Text rendering with OpenGL / FreeType / C++


Have you eaver tried rendering text using OpenGL? Well i have and there are lot's of different ways depending on what you want to doo. Some are simple with limited features, some are hard with lot's of features, and some are hard with almost no features. So what to go for?
Well I need a FAST way of rendering!!! Drawing lots of different texts in different places on the screen with verry little performance overhead. So my main priority is SPEED! The second thing i want is quality, drawing nice straight lines. And last but not least i need to be able to rotate text.
If you are looking for a "this vs that" go back and google again :-) Here I will only go through my choise a why I did what i did. But there will be lot's of information here that also apply to other implementations.

First off lit me say that the code is made for "Old school OpenGL" So there will be no shaders etc... So if you a rendering using Opengl 3+ then i will expect that you will have to modify allot of the code to get it to work.

So What's my aproach:
1. Use a second hand library to render the alphabet onto a texture...
2. Create an "alphabet map" containing all the nessesary stuff to render letters...
3. Write each letter using a single textured quad...
4. Bacth render and optimize to maximize performance...

First let's get the first opstical thrown away. What second hand library to use? Well theres many out there, and some have more features than the one i picked, but for my chois I went with "FreeType" witch realy hit all my requirements. It's simple to use, has all the basic rendering options, and it's free :-)
If you need a freetype tutorial you should probably take a look at there "Tutorial" but i will still be taking you through the process.

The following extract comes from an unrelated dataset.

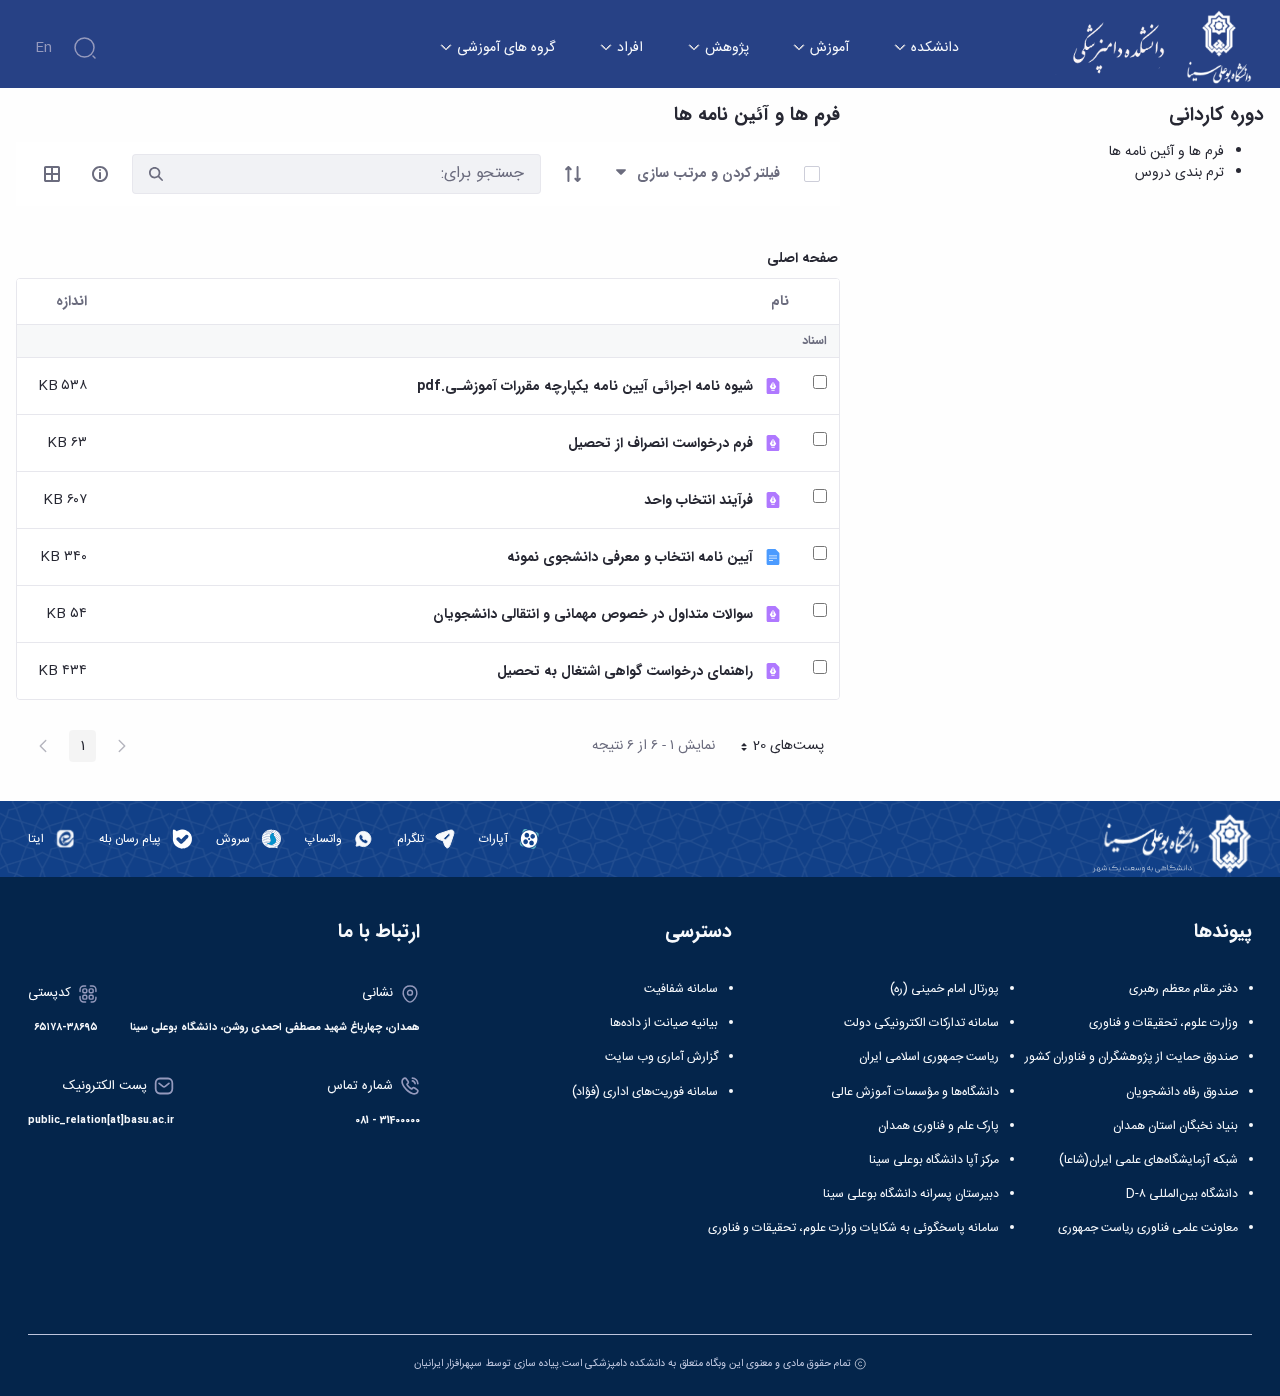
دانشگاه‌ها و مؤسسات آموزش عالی (915, 1092)
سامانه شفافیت (681, 989)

Just for the fun and to understand my code better.

The first thing I coded was the function to create the texture (And alphabet map later on)

void TextRender::CreateTexture(std::vector<int>& fontSizes) // Note that personaly I needed more font sizes so as parameter i used a list of font sizes
{
  //... Initialization stuff was placed here ...

  FT_Error error = FT_Init_FreeType( &library );
  if( error )
  {
    std::cout << "... an error occurred during library initialization ..." << std::endl;
    return;
  }

  error = FT_New_Face( library,
    "c:/Windows/Fonts/Arial.ttf", // I personaly only need one font so instead of creating more i just load this ... And I'm on windows so ... yea ...
    0,
    &face );

  if(error == FT_Err_Unknown_File_Format)
  {
    std::cout << "... the font file could be opened and read, but it appears" << std::endl;
    std::cout << "... that its font format is unsupported" << std::endl;
  }
  else if( error )
  {
    std::cout << "... another error code means that the font file could not" << std::endl;
    std::cout << "... be opened or read, or that it is broken..." << std::endl;
  }


So let's take you through the first part real quick. What we do here is just start up freetype and load in the font file :-) Verry basic and simple (And the code is more or less from the Freetype tutorial)...

  int InitialSpacing = 2;
  int CharacterSpacing = 4;

Now what's all this spacing stuff for? Well texture samplers transform texture cordinats into pixel colors (yes this is a verry basic description) and in that process they can look at neighbour pixels in the texture. So to ensure that we stay within the texture and not sample form other characters we need blank pixels in between each character and arround the edge of the texture.
See on the picture, that if sampling is just a tiny bit off then we will get blury pictures ....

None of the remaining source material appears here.